REQUIRED ACTION: Please return the stretch of the passage on Erdogan and Gülen from "Scylla and Charybdis" to "flank of power.", copied word for word.

And just as Musharraf was to Chaudhry, Erdogan was to his judiciary. De Bellaigue reported on the Prime Minister’s response to the raids: “Mass transfers of Gulenist personnel in the police and judiciary have had the effect of halting the corruption investigation (the prosecutors who initiated it have been removed)…”; also delayed by AKP purges are the investigations into nepotistic tenders and Erdo?an’s cozy relationship with a controversial Saudi businessman. Furthermore, Erdogan has done a fine job of reining in the media and ensuring censorship; his ban on Twitter, mandated after new recordings of Erdogan and company’s dirty dealings began to circulate nightly (courtesy of Gülenists, it is loudly whispered) was lifted only last week by a constitutional court. In a further, retaliatory blow to his adversary, the Prime Minister pushed a bill through parliament just last month, banning all of Gülen’s private preparatory schools. They are a major source of income to the exiled cleric, as well as the supposed breeding ground for new Hizmet recruits. Erdogan officially justified the bill as part of much-needed educational reform to remedy Turkey’s poor ranking amongst developed countries. Though the targeted schools are known for producing excellent results and subsequent placement in coveted institutions.
While it is manifest what Erdo?an desires – to annihilate his meddling foe – Gülen’s wants are slightly harder to identify. It remains unclear if his attempts at dismantling the AKP and targeting Erdogan are motivated by the injured pride of a fallen angel or if there is a larger stratagem at play.
Scylla and Charybdis were two sea monsters – embodied as a rock shoal and whirlpool respectively – flanking a narrow strait Odysseus had to pass through. With Erodogan’s intensifying autocracy and extreme, irrational paranoia (his chief adviser, Yigit Bulut, accused malevolent foreigners of trying to kill the PM by way of telekinesis) and Gülen’s impressive capacity for remote political machinations, it would seem Turkey’s future is caught somewhere in the metaphor. What remains to be seen is whether pluralism and democracy, in their truest sense, make it through this strait, or if they fall victim to Turkey’s two sea monsters on either flank of power.

DATASET CONTENT:
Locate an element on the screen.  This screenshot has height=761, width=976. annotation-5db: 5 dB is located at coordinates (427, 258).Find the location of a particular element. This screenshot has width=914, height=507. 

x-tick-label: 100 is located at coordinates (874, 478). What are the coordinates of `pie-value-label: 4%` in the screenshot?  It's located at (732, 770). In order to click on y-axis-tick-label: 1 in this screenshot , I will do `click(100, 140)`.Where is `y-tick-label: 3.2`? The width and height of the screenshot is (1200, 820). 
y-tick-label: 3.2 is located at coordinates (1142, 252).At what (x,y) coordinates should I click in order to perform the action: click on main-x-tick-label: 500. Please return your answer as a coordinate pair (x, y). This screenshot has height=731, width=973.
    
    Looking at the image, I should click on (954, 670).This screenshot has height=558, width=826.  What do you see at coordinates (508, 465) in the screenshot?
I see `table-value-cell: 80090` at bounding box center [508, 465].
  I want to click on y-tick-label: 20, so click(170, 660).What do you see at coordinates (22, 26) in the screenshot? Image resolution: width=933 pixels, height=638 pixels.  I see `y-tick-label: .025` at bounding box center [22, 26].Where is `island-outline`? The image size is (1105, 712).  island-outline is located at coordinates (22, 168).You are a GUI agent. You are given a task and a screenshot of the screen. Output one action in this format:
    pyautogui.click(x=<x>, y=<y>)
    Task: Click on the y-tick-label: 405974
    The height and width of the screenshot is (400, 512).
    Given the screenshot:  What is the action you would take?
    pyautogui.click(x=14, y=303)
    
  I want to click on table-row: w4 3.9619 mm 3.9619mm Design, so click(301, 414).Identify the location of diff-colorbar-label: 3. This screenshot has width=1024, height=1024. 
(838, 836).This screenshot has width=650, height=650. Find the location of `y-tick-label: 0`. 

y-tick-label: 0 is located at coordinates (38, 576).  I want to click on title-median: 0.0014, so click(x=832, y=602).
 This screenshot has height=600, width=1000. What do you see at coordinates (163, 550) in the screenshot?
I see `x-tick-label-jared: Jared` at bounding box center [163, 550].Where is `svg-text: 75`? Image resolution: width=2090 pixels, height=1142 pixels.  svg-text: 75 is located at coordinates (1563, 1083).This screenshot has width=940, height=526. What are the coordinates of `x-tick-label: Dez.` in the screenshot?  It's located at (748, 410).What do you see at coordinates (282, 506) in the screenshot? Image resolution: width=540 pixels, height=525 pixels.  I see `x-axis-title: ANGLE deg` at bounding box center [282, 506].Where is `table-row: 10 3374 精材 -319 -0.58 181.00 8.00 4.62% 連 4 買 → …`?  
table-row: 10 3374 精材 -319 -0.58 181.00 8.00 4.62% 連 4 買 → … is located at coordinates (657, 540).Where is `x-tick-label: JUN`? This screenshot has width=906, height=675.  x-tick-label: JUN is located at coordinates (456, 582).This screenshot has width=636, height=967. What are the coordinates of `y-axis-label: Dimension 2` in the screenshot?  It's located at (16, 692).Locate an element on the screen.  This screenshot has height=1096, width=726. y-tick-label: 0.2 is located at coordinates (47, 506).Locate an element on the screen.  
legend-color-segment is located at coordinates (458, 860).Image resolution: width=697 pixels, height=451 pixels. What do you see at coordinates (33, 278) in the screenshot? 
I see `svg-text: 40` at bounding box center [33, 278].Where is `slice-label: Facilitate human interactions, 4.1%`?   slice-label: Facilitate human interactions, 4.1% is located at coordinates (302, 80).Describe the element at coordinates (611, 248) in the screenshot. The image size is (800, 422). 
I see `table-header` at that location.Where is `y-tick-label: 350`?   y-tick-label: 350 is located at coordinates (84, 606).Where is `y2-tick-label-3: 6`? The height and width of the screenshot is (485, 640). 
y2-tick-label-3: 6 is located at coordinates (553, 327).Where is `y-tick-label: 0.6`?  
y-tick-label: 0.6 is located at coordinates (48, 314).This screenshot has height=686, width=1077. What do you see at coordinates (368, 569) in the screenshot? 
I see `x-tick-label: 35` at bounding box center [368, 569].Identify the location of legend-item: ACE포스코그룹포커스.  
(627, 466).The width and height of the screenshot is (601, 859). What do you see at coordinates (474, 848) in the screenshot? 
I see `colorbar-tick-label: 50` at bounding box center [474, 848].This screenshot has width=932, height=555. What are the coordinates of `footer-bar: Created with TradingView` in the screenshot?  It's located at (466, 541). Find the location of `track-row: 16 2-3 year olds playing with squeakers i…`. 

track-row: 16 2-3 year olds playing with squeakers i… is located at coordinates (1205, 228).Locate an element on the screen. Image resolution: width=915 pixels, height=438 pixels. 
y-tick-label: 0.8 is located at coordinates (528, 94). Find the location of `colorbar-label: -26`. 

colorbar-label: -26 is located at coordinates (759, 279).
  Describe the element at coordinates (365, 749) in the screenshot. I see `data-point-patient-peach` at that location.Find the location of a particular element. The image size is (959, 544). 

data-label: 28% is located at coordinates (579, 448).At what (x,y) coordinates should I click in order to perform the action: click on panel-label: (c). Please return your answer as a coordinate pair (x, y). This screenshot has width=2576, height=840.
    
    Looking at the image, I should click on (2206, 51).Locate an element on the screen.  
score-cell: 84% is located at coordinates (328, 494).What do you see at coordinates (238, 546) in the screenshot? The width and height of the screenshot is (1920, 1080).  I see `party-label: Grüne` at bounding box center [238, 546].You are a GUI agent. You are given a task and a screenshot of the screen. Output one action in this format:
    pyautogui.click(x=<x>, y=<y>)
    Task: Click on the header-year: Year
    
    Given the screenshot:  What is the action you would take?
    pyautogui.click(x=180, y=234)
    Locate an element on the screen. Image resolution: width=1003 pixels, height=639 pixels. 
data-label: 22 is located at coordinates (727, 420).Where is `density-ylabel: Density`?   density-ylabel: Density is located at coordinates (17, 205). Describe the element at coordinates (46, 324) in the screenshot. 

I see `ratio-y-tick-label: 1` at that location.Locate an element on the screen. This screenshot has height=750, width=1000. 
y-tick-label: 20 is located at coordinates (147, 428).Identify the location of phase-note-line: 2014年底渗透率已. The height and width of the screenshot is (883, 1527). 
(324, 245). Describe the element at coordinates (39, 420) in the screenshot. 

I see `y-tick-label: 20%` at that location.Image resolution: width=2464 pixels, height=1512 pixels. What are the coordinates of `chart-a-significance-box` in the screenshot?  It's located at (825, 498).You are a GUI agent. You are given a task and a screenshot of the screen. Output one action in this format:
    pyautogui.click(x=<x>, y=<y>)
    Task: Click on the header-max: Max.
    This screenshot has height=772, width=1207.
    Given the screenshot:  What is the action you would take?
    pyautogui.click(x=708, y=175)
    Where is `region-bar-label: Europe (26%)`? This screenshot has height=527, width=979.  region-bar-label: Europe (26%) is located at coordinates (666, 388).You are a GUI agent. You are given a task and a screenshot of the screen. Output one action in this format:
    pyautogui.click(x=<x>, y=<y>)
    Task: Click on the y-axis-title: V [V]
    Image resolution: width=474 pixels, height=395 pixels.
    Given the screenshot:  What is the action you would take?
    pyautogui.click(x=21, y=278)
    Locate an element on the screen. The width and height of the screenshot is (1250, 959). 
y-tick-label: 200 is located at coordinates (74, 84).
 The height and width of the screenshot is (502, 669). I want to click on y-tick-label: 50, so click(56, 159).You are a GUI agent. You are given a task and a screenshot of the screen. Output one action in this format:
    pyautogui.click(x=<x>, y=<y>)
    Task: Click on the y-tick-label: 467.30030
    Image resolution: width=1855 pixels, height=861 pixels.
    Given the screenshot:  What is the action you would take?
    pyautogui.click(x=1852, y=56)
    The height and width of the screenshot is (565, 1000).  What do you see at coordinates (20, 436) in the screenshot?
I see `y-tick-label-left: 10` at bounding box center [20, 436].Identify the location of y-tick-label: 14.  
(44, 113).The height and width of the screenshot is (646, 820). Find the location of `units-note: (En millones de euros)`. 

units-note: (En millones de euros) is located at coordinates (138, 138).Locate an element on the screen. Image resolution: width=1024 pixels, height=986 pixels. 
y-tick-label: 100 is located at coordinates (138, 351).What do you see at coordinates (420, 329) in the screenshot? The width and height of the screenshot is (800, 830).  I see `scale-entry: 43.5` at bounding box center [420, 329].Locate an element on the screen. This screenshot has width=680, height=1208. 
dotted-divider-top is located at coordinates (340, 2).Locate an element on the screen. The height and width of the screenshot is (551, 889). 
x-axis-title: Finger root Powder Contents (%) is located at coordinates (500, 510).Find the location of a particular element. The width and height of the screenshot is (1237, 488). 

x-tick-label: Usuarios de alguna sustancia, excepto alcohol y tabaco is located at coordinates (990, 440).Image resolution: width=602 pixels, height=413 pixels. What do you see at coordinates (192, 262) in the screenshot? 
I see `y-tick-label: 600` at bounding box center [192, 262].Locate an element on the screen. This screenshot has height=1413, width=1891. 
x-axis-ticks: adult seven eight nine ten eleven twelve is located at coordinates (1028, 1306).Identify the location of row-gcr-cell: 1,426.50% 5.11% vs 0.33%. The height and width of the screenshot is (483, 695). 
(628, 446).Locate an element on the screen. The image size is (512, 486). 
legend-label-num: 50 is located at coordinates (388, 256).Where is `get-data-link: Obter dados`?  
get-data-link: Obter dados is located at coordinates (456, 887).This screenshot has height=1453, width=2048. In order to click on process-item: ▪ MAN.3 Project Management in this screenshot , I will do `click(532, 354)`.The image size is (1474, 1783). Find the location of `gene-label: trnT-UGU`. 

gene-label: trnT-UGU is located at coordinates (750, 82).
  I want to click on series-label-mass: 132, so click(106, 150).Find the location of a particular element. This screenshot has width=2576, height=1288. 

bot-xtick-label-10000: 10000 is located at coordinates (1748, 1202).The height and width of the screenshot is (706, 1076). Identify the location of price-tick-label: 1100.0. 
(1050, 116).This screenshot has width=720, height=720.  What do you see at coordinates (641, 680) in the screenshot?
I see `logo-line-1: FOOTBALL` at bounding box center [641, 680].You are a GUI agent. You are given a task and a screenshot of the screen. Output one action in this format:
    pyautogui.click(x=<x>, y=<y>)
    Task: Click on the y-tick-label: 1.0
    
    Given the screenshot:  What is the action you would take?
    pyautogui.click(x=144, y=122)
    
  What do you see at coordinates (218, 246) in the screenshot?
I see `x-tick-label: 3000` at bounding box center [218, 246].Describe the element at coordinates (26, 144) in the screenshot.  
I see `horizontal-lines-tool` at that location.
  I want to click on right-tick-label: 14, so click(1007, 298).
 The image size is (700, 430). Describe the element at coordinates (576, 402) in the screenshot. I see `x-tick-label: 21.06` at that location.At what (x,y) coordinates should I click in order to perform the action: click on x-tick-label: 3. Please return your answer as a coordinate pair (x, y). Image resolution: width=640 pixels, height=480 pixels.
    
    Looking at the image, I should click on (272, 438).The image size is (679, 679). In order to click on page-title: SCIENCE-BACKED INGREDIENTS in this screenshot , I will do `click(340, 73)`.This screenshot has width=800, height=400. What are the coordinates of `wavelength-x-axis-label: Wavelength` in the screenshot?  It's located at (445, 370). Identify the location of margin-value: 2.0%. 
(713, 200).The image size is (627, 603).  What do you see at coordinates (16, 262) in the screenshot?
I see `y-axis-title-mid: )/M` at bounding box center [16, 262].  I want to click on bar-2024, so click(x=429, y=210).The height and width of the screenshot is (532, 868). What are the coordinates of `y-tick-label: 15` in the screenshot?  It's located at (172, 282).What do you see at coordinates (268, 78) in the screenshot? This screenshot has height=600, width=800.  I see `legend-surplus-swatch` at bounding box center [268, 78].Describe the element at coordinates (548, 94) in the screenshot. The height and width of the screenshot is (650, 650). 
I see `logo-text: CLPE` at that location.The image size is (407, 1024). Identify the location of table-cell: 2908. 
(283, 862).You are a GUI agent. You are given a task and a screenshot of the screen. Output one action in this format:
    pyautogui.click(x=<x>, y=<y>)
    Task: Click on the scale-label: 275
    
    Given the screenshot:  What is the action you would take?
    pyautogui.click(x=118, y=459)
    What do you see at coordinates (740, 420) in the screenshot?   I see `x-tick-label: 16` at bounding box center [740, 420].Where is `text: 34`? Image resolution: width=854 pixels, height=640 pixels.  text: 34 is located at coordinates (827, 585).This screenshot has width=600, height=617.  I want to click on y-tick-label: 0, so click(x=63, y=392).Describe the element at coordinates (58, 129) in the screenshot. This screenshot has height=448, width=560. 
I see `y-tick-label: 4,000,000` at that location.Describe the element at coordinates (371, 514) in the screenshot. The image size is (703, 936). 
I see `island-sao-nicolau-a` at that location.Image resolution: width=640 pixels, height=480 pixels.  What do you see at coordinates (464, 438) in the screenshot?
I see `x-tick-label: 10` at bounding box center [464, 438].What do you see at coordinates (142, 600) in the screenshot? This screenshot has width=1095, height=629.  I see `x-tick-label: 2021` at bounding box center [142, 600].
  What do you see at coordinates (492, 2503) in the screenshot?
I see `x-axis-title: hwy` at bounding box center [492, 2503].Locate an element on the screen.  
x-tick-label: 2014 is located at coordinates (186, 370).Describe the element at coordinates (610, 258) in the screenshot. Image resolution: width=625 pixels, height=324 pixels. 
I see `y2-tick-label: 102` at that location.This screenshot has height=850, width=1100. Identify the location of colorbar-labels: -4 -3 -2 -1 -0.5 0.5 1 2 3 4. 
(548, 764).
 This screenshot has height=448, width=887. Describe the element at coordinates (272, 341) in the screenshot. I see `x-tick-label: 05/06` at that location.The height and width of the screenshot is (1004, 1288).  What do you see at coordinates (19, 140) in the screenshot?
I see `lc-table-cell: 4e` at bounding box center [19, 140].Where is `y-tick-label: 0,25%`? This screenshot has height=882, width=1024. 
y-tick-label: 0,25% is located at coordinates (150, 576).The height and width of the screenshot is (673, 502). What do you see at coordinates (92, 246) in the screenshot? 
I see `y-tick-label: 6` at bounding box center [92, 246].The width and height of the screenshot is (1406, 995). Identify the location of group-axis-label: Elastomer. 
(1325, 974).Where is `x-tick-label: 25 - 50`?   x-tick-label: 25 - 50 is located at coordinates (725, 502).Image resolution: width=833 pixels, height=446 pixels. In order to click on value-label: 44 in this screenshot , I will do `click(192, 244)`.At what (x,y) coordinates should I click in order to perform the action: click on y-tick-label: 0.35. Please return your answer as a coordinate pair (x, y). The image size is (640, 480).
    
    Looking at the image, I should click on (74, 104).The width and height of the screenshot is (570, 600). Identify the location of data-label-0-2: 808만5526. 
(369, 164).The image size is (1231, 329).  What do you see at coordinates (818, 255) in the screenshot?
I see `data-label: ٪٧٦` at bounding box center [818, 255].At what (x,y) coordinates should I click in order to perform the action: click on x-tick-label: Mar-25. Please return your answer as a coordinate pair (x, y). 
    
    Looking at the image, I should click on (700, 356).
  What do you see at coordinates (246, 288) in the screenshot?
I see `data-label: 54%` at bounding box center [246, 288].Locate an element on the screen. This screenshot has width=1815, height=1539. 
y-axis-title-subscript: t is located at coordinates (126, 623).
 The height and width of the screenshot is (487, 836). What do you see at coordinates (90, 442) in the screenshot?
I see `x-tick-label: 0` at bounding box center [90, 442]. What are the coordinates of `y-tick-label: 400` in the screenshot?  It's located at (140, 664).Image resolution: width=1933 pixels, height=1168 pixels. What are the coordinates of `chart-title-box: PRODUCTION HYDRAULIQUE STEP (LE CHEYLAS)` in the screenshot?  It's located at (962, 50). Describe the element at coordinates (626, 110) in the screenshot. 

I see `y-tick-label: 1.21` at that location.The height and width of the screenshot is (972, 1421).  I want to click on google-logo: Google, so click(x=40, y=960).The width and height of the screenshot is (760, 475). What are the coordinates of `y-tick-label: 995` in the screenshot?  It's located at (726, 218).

FINAL ANSWER:
Scylla and Charybdis were two sea monsters – embodied as a rock shoal and whirlpool respectively – flanking a narrow strait Odysseus had to pass through. With Erodogan’s intensifying autocracy and extreme, irrational paranoia (his chief adviser, Yigit Bulut, accused malevolent foreigners of trying to kill the PM by way of telekinesis) and Gülen’s impressive capacity for remote political machinations, it would seem Turkey’s future is caught somewhere in the metaphor. What remains to be seen is whether pluralism and democracy, in their truest sense, make it through this strait, or if they fall victim to Turkey’s two sea monsters on either flank of power.